Freddie Mac’s latest insight analyzes the effect of higher mortgage rates on both home buyers and those wishing to refinance.
The government-sponsored enterprise predicts home sales and housing starts to each increase by 5-10 percent in 2018 if mortgage rates continue to hover between 3.5 percent and 4.5 percent and inflation remains low.
However, if 2018 rates increase by 1.5 percentage points, Freddie Mac predicts originations will decline by 30 percent and home sales and starts will drop between 5 percent and 11 percent.
“History has shown that periods of rising mortgage rates can be challenging for U.S. housing and mortgage markets. In historical episodes of rising rates, home sales slipped, housing starts stalled, and mortgage originations swooned,” Freddie Mac Deputy Chief Economist Len Kiefer said in a release.

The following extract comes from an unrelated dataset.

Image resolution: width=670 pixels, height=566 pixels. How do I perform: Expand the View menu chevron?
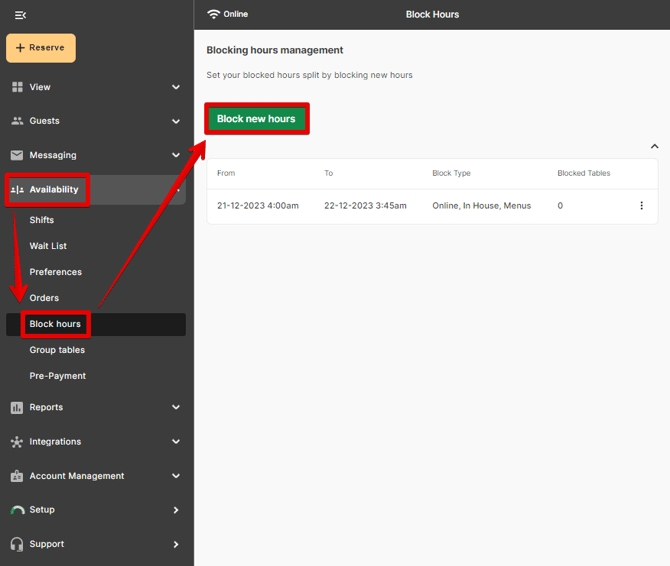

“Home builders are doubly affected by increasing mortgage rates because they use financing to fund construction costs. When interest rates on funding for new construction and mortgage rates rise simultaneously, home builders are squeezed by a fall in demand and an increase in costs,” Kiefer added. “However, though rates have moved higher recently, mortgage credit is still historically cheap if borrowers can get in while the getting is good.”
Kiefer said the U.S. housing markets could show modest growth this year even with higher mortgage rates due to a solid labor market, rising household incomes and a demographic tailwind from a large young adult population coming of age.